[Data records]
---

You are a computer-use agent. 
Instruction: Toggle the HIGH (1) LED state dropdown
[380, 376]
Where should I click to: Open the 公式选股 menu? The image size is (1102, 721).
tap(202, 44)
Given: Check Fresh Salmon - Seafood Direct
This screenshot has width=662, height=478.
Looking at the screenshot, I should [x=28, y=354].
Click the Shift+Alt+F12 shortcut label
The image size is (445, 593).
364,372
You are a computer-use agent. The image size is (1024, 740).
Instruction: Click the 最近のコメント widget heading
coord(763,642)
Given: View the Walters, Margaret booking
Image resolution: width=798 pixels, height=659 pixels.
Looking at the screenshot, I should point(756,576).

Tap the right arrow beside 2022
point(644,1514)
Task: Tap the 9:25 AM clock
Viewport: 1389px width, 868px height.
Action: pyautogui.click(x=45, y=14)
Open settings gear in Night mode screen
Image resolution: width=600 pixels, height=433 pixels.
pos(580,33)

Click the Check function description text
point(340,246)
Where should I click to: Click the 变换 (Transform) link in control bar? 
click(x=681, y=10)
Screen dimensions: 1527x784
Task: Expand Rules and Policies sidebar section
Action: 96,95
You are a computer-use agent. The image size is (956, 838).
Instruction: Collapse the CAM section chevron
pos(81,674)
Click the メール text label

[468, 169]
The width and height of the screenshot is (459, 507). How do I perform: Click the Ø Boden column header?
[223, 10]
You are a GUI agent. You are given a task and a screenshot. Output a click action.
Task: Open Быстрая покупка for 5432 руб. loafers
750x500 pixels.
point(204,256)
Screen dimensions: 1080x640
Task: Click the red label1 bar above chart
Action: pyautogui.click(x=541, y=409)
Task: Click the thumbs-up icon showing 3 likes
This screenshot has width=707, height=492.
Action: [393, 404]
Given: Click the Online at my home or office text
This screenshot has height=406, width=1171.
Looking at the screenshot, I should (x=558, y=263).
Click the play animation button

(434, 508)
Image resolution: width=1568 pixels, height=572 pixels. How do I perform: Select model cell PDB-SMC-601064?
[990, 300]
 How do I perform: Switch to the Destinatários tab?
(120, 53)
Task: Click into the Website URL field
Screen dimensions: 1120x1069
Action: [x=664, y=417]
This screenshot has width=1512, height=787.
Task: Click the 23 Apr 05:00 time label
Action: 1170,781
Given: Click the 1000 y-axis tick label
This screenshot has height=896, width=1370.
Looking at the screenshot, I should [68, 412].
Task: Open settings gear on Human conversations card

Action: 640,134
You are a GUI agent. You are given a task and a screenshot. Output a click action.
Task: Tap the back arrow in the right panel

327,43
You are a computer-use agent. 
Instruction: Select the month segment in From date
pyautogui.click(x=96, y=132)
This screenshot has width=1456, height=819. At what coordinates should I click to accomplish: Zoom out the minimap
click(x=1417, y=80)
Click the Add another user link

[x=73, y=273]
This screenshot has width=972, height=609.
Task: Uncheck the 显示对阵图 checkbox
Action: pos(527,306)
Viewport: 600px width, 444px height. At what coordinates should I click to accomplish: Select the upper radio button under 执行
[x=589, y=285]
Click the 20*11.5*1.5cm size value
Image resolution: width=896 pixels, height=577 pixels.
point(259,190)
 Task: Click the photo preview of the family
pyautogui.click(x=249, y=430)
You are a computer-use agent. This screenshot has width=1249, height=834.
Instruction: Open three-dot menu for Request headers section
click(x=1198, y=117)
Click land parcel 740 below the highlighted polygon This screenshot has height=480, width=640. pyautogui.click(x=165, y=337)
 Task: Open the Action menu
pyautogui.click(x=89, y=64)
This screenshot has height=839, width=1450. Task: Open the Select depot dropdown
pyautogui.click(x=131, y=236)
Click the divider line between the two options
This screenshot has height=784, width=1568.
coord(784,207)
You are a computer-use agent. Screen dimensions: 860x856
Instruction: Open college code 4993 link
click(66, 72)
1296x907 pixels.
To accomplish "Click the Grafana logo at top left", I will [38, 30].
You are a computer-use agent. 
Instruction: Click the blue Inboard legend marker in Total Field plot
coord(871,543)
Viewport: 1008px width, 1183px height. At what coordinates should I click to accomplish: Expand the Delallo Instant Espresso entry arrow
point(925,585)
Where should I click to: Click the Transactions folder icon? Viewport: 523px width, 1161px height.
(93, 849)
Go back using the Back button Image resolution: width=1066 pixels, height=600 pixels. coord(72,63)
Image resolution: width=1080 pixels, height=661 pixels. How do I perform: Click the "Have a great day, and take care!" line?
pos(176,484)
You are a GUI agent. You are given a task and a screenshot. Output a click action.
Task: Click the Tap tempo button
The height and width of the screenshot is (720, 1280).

---

**THE TASK:** Reproduce the records above exactly, starting with the line that contains "Where should I click to: Click the Transactions" and ending with the last line.

**TASK RESPONSE:**
Where should I click to: Click the Transactions folder icon? Viewport: 523px width, 1161px height.
(93, 849)
Go back using the Back button Image resolution: width=1066 pixels, height=600 pixels. coord(72,63)
Image resolution: width=1080 pixels, height=661 pixels. How do I perform: Click the "Have a great day, and take care!" line?
pos(176,484)
You are a GUI agent. You are given a task and a screenshot. Output a click action.
Task: Click the Tap tempo button
The height and width of the screenshot is (720, 1280).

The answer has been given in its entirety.